Diverse Inpainting and Editing with GAN Inversion
This addresses the challenge of high-fidelity reconstruction and editability in image inpainting for computer vision applications, though it appears incremental as it builds on existing GAN inversion methods.
The paper tackled the problem of inverting erased images into StyleGAN's latent space for realistic inpainting and editing, achieving diverse inpaintings by augmenting latent codes and showing significant improvements in qualitative metrics and visual comparisons.

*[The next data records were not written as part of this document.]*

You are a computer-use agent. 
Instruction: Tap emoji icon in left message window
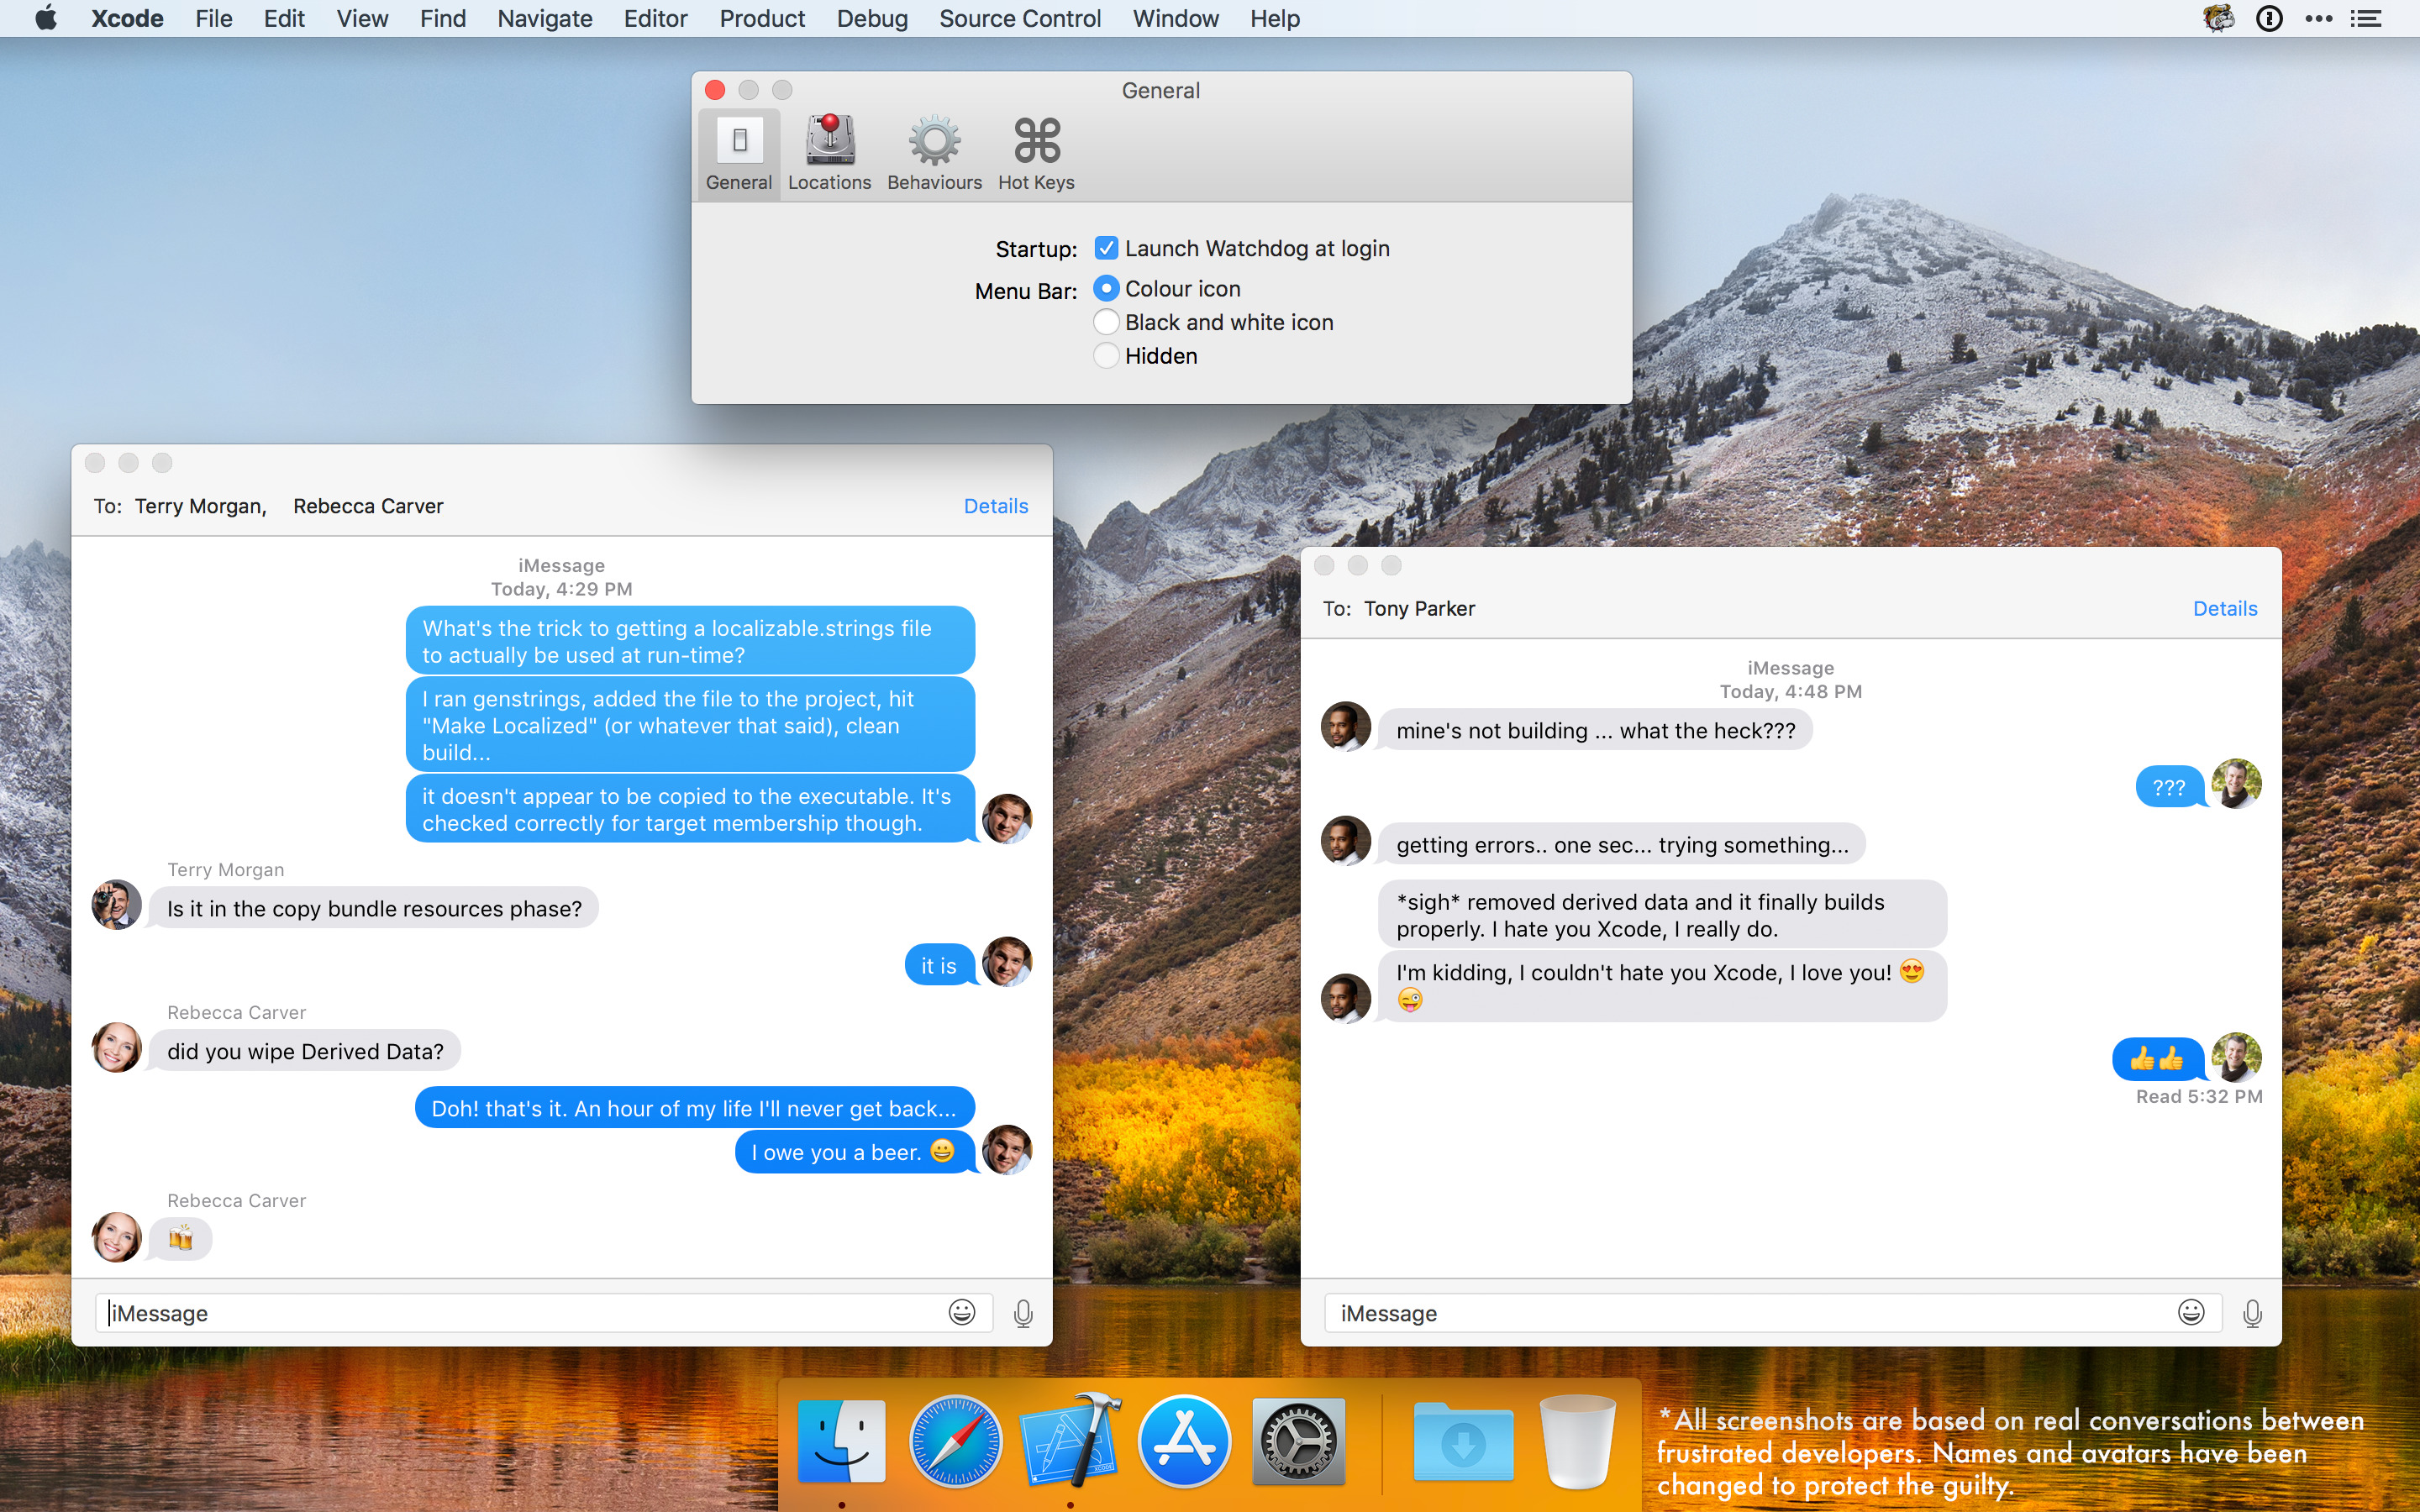coord(962,1312)
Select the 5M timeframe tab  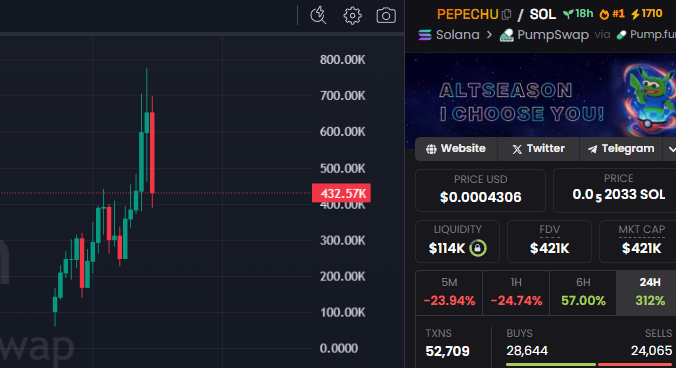(x=449, y=293)
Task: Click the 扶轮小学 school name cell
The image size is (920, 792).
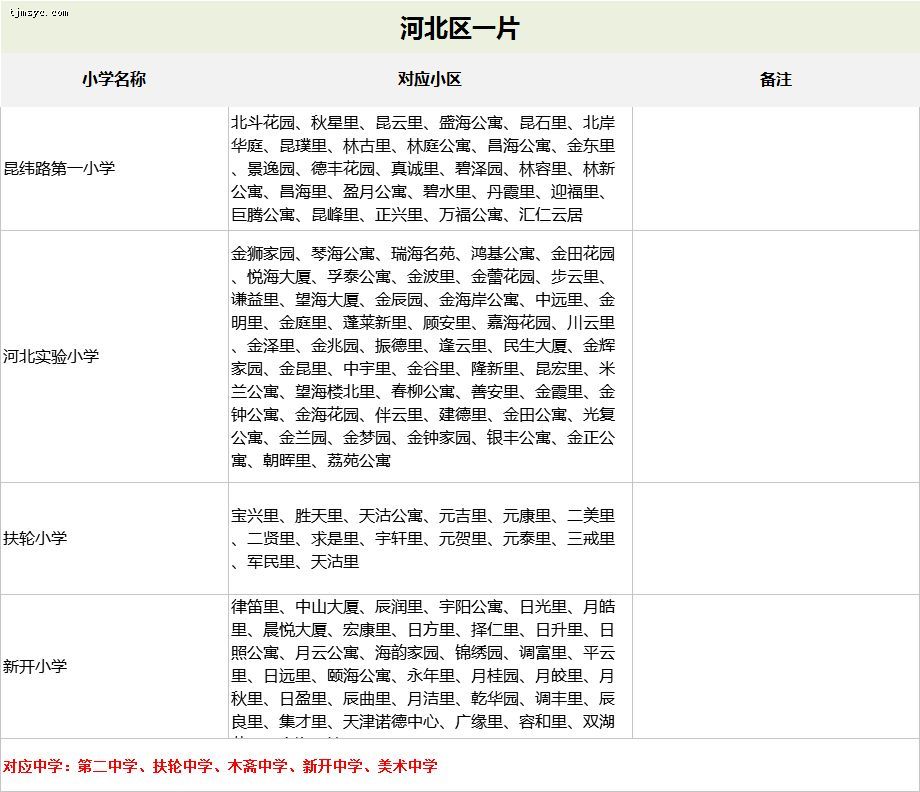Action: [x=35, y=538]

Recent inversion methods have shown that real images can be inverted into StyleGAN's latent space and numerous edits can be achieved on those images thanks to the semantically rich feature representations of well-trained GAN models. However, extensive research has also shown that image inversion is challenging due to the trade-off between high-fidelity reconstruction and editability. In this paper, we tackle an even more difficult task, inverting erased images into GAN's latent space for realistic inpaintings and editings. Furthermore, by augmenting inverted latent codes with different latent samples, we achieve diverse inpaintings. Specifically, we propose to learn an encoder and mixing network to combine encoded features from erased images with StyleGAN's mapped features from random samples. To encourage the mixing network to utilize both inputs, we train the networks with generated data via a novel set-up. We also utilize higher-rate features to prevent color inconsistencies between the inpainted and unerased parts. We run extensive experiments and compare our method with state-of-the-art inversion and inpainting methods. Qualitative metrics and visual comparisons show significant improvements.